Stephen L Seliger et al. Kidney Int. 2011 Aug.

Abstract

Erythropoiesis-stimulating agents (ESAs) are effective in ameliorating anemia in chronic kidney disease (CKD). A recent trial in diabetic patients with CKD, however, suggested a greater risk of stroke associated with full correction of anemia with ESAs. Using national Veterans Affairs data we performed a case-control study examining the association of incident ESA use with acute stroke in patients with estimated glomerular filtration rate < 60 cm³/min per 1.73 m² and outpatient hemoglobin <12 g/dl. Using diagnosis codes, we identified 2071 acute hospitalized stroke cases and matched them 1:5 with controls without stroke, resulting in 12,426 total patients for analysis. Conditional logistic regression was used to estimate the association of ESA use with stroke, adjusting for potential confounders.

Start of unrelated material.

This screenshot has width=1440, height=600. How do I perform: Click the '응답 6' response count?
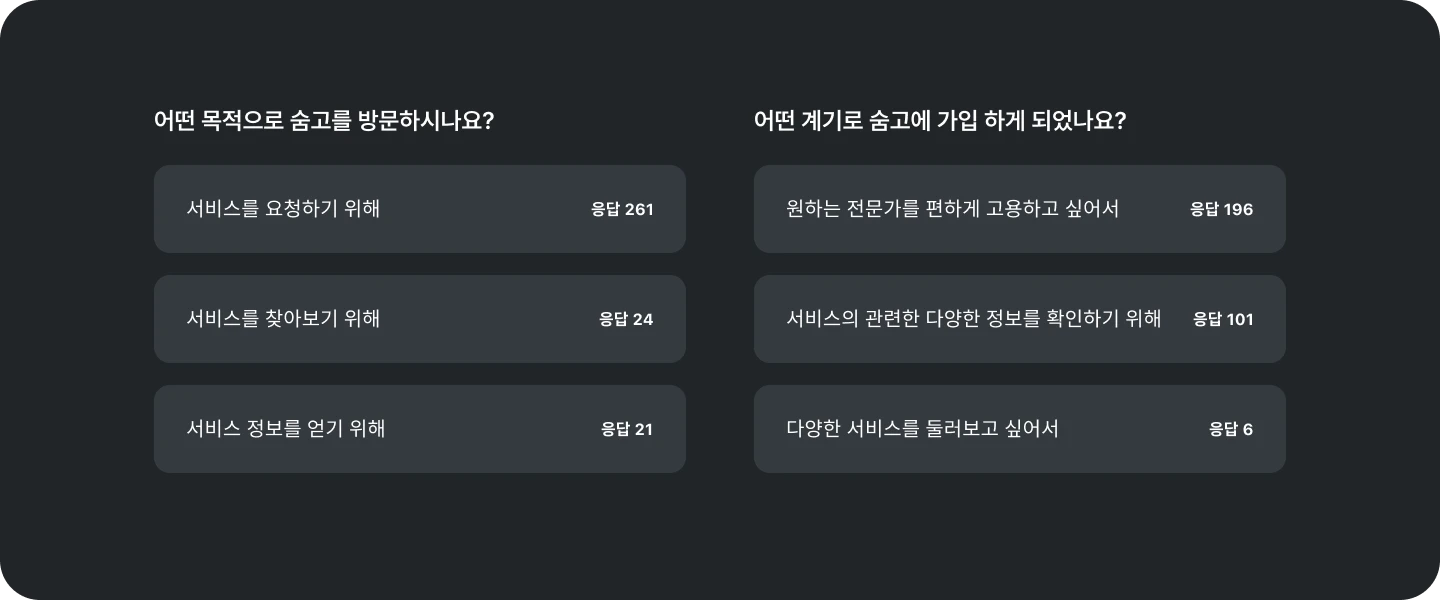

After multivariate adjustment, ESA use in 1026 patients was associated with greater odds of stroke (odds ratio 1.30). There was significant interaction between ESA use and cancer, with greater odds of stroke among ESA-treated cancer patients (odds ratio 1.85), but not in ESA-treated patients without cancer (odds ratio 1.07). ESA-treated patients with cancer received a median initial dose 2.5-4 times greater than ESA-treated patients without cancer, but pre-ESA hemoglobin and its rate of change did not differ between these groups. Hence, in a large national sample of anemic patients with CKD, ESA treatment was associated with an increased risk of acute stroke with the greatest effect among patients with cancer.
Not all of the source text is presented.